Alessandro on 19/09/17 at 10:35 in Phplist dev mailing list:

Hello Duncan,

I too noticed inconsistencies between Phplist statistics and supposed
reality. You have provided an explanation for one! Users who seem to
be clicking always, but upon direct contact are not interested.

You mentioned that all strange clicks are done in few seconds. The
data that you forwarded shows the same user-id and message-id.

I wonder if clicks could be filtered/discarded based on the assumption
that:
- A software will check all links in a matter of seconds.
- A human being will take "tens of seconds", if actually reading the
pages (if not, these clicks are worthless anyway).

Phplist could have a switch to activate click filtering, and a
parameter to set the "Minimum timespan between clicks".

When a unique combination of user-id & message-id is observed doing
multiple clicks in less than the timespan, this is assumed to be a
software and clicks are discarded.

The filtering could run on cron, so statistics would be inflated only
until the next cron run. If cron is run often, statistics would be
virtually correct when observed.

Best,

Alessandro

duncanc

26-09-17 18:05

developer   ~0059422

The robots.txt file is being fetched mostly by real bots that identify themselves as such, e.g. Googlebot, bingbot. There are only a few fetches with the user agent looking like a browser, and those IP addresses do not look suspicious.

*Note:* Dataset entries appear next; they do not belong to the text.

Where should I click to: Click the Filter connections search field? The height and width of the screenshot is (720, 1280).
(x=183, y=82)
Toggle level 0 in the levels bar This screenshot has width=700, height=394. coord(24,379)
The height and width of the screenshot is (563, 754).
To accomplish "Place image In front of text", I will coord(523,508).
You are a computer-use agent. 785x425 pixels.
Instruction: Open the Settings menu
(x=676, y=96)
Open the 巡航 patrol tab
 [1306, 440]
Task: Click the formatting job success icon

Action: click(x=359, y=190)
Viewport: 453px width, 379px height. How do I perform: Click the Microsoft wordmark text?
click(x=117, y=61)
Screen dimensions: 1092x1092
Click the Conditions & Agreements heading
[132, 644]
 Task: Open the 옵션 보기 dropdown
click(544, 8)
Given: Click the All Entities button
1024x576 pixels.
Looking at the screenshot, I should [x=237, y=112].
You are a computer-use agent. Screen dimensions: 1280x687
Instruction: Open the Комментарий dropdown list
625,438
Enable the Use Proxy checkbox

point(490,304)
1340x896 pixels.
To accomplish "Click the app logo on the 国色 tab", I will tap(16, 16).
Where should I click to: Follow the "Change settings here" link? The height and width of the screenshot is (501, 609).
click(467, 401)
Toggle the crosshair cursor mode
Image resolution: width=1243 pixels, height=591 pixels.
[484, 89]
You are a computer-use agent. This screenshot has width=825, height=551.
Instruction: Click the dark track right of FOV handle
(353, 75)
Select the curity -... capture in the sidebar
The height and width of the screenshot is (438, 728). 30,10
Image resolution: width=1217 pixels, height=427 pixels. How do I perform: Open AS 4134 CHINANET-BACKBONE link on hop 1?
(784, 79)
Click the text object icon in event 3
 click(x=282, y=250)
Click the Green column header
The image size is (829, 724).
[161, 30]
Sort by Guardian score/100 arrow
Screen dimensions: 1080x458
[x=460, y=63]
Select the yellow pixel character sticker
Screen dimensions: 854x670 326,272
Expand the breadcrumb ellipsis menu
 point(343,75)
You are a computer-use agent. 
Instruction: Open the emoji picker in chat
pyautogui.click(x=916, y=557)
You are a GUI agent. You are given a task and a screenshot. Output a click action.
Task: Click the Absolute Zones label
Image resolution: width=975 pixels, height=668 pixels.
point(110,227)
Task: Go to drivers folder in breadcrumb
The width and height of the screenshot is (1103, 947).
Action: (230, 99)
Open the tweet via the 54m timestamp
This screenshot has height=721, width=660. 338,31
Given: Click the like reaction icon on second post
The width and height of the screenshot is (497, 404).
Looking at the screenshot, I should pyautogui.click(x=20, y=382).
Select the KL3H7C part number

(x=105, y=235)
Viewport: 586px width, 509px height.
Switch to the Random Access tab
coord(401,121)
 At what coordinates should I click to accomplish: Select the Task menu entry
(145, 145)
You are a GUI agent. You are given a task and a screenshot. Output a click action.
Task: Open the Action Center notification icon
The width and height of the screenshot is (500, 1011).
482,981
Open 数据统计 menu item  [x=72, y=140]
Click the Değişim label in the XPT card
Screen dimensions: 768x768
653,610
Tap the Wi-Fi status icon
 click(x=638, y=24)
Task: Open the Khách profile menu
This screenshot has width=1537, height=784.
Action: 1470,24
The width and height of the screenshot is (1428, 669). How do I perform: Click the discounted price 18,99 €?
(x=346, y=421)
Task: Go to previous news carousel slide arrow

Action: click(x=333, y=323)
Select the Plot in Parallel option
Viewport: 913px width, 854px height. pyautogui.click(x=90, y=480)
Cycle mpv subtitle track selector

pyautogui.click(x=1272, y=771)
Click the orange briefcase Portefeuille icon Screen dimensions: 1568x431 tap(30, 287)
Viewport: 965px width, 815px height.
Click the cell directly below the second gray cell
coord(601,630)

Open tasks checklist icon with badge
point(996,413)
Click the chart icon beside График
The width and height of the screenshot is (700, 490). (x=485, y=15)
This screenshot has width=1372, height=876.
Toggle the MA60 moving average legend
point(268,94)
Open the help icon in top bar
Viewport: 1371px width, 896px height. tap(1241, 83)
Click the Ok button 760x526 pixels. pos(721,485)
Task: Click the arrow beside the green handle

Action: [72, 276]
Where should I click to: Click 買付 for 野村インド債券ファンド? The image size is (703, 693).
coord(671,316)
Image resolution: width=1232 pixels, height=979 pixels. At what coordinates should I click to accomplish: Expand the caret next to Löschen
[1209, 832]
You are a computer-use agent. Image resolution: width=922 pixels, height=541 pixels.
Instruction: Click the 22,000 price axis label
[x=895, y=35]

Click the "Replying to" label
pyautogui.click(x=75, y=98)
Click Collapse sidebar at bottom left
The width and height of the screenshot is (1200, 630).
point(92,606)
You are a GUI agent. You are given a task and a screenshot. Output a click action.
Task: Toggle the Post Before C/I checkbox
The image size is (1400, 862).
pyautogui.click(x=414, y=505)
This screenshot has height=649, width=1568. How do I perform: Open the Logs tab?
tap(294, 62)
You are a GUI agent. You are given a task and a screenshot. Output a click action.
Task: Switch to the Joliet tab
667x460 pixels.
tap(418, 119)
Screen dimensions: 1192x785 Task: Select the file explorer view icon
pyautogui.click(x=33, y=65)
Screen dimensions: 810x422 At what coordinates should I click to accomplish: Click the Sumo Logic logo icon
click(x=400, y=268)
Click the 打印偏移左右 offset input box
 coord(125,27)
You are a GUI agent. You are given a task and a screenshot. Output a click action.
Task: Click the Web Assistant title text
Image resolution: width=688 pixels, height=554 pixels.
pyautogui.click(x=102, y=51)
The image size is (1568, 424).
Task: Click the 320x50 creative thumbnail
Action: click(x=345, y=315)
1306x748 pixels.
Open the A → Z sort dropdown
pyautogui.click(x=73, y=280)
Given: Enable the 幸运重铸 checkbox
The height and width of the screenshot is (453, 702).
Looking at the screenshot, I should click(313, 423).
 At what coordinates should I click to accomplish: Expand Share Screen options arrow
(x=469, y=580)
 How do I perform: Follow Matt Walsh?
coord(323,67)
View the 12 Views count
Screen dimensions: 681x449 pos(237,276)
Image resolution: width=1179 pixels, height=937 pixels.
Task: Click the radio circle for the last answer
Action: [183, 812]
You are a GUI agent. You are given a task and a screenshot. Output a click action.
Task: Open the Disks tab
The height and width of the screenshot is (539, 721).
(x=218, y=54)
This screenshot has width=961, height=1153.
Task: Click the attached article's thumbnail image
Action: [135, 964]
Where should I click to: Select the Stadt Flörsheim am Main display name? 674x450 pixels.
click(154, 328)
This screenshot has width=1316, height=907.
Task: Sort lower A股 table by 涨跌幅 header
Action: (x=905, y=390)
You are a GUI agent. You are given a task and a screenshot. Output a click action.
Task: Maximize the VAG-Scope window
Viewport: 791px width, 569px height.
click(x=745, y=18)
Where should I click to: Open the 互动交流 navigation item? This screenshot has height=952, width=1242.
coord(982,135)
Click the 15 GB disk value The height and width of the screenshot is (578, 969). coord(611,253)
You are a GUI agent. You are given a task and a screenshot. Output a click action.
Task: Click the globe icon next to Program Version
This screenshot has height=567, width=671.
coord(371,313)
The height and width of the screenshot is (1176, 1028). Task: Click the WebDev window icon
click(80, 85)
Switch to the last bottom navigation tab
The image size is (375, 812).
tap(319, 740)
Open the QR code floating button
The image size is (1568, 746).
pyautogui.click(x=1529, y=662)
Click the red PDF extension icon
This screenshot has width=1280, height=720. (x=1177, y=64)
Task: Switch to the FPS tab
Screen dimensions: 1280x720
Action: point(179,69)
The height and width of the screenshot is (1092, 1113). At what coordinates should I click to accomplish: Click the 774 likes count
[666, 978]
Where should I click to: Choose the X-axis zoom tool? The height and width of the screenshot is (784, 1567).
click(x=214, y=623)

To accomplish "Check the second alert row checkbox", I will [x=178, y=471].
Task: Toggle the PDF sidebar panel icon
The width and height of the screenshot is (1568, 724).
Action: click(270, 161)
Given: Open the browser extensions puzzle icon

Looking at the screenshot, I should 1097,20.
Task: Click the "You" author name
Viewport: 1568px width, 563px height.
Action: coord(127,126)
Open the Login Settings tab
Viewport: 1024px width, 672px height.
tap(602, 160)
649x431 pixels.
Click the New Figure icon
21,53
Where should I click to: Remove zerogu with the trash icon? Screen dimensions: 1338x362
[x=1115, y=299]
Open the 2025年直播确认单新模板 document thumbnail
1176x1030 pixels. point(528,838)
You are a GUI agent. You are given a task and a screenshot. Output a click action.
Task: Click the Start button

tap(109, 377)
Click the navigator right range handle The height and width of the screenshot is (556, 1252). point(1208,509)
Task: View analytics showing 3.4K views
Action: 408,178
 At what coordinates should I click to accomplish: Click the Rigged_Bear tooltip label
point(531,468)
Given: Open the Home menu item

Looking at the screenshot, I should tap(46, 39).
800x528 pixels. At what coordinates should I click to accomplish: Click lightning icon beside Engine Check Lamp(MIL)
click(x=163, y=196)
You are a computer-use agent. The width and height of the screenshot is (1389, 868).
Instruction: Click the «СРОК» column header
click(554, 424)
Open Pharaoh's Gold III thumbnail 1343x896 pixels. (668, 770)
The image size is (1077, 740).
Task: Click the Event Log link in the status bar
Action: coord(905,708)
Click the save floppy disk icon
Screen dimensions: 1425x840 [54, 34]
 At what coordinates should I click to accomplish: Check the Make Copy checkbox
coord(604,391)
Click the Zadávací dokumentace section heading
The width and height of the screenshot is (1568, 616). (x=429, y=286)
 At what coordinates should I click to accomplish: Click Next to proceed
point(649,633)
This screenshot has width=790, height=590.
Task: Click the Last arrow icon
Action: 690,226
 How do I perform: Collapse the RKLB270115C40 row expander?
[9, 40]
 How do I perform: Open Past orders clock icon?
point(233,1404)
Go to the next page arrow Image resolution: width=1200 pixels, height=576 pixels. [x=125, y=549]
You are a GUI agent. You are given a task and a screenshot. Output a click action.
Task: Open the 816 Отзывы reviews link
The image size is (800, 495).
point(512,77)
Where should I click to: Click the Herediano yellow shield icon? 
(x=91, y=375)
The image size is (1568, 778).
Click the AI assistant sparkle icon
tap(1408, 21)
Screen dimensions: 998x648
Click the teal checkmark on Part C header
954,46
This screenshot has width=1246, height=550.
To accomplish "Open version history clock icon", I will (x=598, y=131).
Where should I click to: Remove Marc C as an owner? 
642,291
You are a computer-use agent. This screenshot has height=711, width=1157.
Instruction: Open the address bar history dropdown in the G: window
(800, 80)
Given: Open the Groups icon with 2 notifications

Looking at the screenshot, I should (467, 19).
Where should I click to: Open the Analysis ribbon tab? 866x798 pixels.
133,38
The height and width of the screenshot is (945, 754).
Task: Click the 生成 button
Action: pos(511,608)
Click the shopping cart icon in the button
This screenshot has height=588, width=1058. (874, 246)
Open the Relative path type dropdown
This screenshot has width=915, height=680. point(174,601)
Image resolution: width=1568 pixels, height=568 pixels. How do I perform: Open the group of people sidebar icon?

To explain what I did a week or so ago.
Added code to lt.php
1) when the page is accessed without an http referrer then return a page that redirects to itself using javascript.
2) When the page is accessed with an http referrer that matches the page, i.e. it has been redirected, then treat that as a genuine access.

/*
 * Add another level of redirecting to try to record only real clicks
 */

if (!(isset($_SERVER['HTTP_REFERER']) && false !== strpos($_SERVER['HTTP_REFERER'], $_SERVER['REQUEST_URI']))) {
    $requestUri = $_SERVER['REQUEST_URI'];
    echo <<<END
    

If you are not redirected automatically, follow this <a href='$requestUri'>link</a>.


    <script type="text/javascript">
    window.location.href = "$requestUri";
    </script>
END;
    exit;
}

This had mixed results. A few of the worst repeated clickers appeared to not follow the redirection and had no clicks at all. But many had just a few less than before, such going from 6 to 4 clicks of a link.
An adverse effect was that some requesters seemed to just repeatedly request the page, several times a second, before giving up. So the number of page accesses was a lot higher.

Because the results were not too helpful I have now removed that code.

samtuke

27-09-17 06:38

administrator   ~0059434

@duncanc that's great research. Would using JS checks more rigorous than just a redirect not block more of the bot traffic? A webserver mod can be used to limit the connections e.g. per minute, to prevent repeated requests.

duncanc

28-09-17 05:24

developer   ~0059442

The point is that the automated clickers identify themselves as browsers in the user agent, not as bots. It might be worthwhile filtering genuine bots (google, bing, etc) out of the click statistics, but that is not the problem.

samtuke

28-09-17 07:51

administrator   ~0059443

Yes, it sounds like checking the user agent and requiring JS redirect is insufficient to stop bit clicks, so I propose that more sophisticated JS-based tests are used to validate the clicks. I'm not sure what is available in existing open source libraries.